Ms Swetenham has spent many years as a palliative care nurse, and says she was privileged to have been involved in many profound and poignant moments.

One occasion, she said, involved a dying man who had been in an unconscious state for two days but was holding on to life in the hope of witnessing the birth of his first grandchild.

“On the day that baby was born it was brought across to the hospice,” Ms Swetenham said.

“I asked if I could take the baby and I whispered into his ear. I said, ‘your grandchild is here’, and I just put the baby in the crook of his arm – and he opened his eyes.

“Within 10 minutes or so he then went back into that kind of unconscious state, and he died not too long after that, but he had made it. He got to see this child, and he absolutely knew.”

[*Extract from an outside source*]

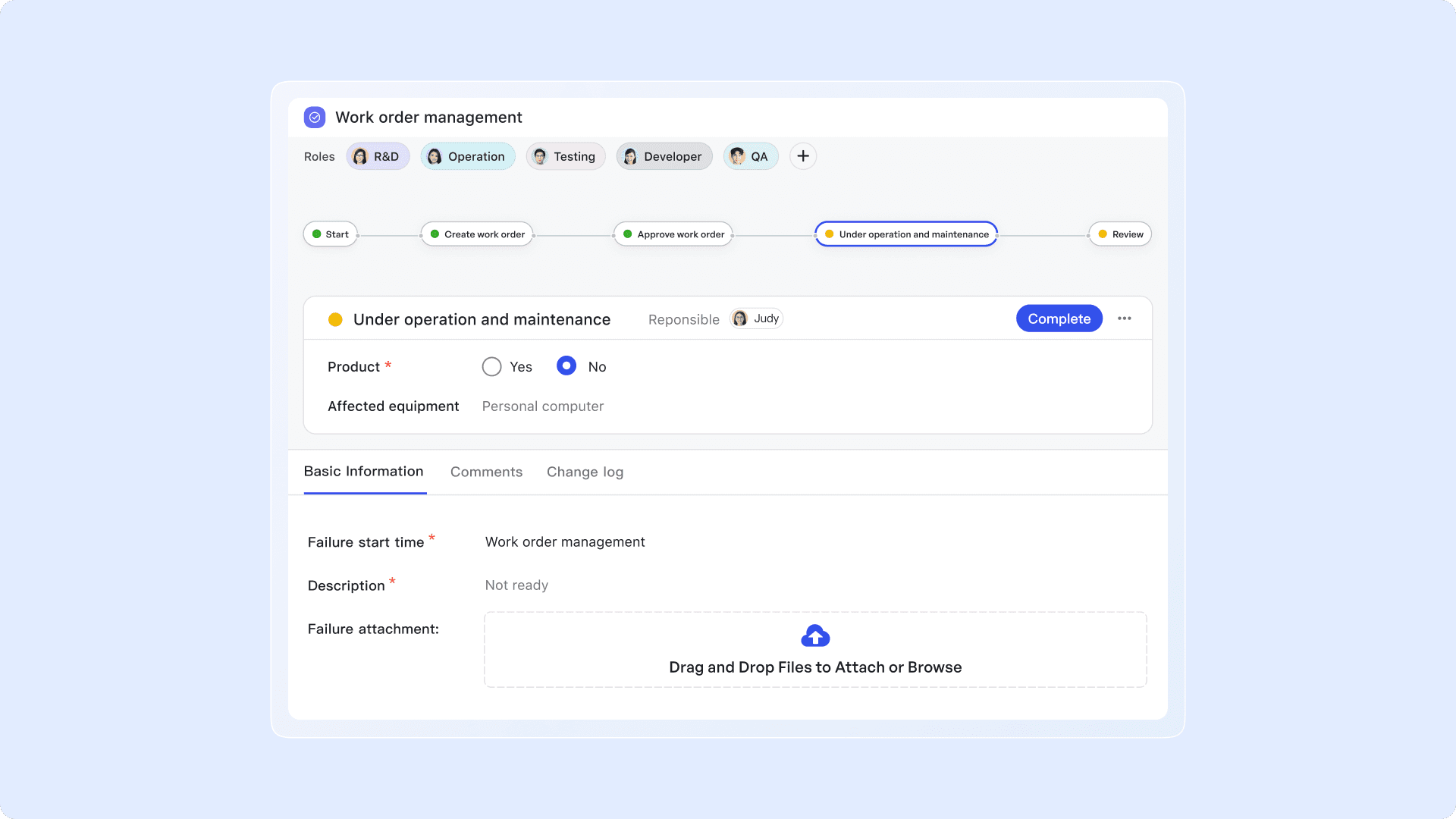The image size is (1456, 819).
Task: Select the Review workflow step
Action: point(1120,234)
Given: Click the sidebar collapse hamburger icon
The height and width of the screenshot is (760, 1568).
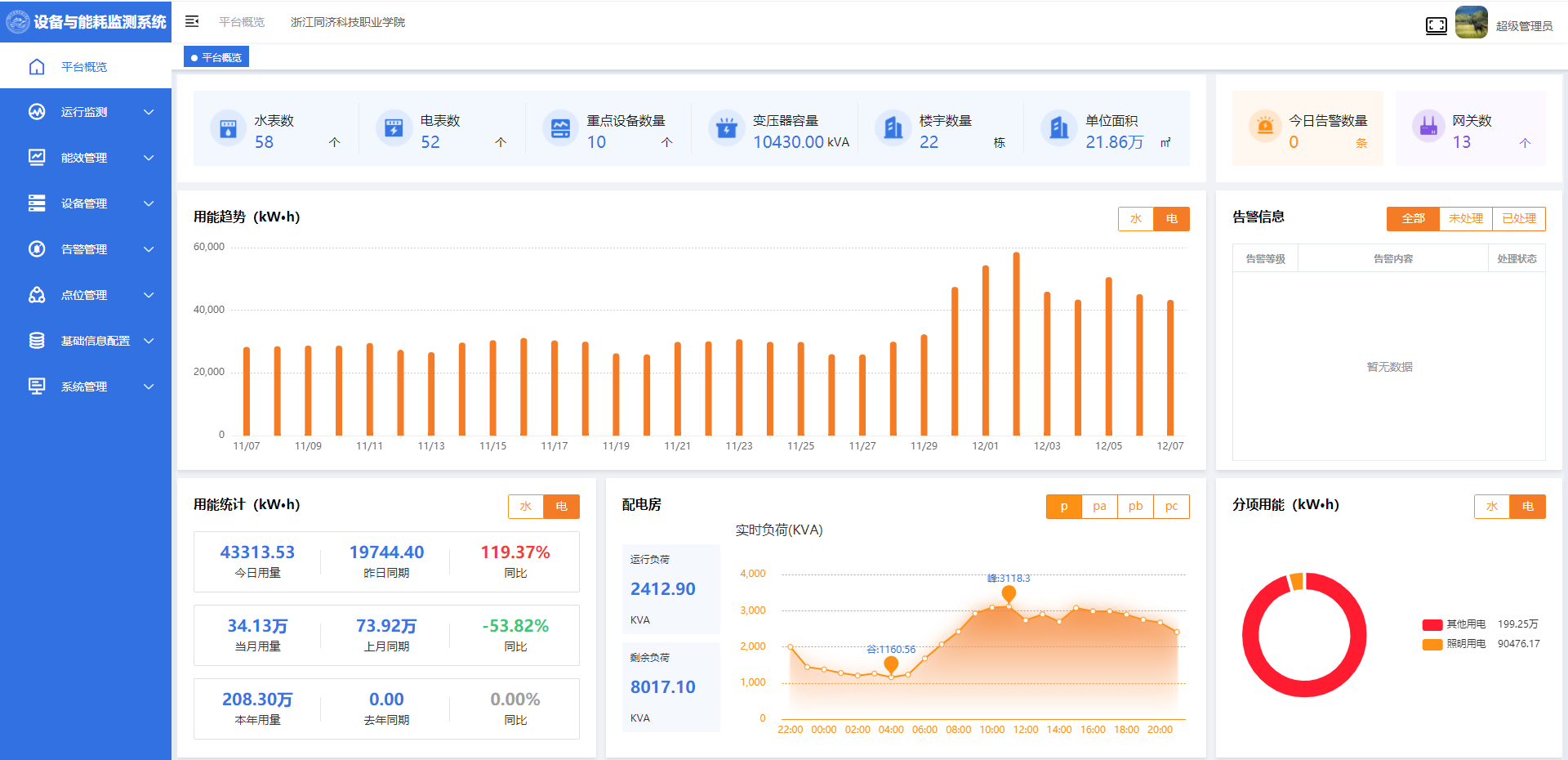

Ms Swetenham encourages people to take a look at Palliative Care Connect, which provides information and links to palliative care and bereavement supports in South Australia to those who are dying and their loved ones.

“I describe Palliative Care Connect as being like roadside assistance,” she said.

“You wouldn’t ring roadside assistance to get your car serviced, but you would ring them if you were broken down on the side of the road and needed help. So that’s what palliative care navigation is – if you don't know where to go and what to do, the navigator service will help get you unstuck and move you on.”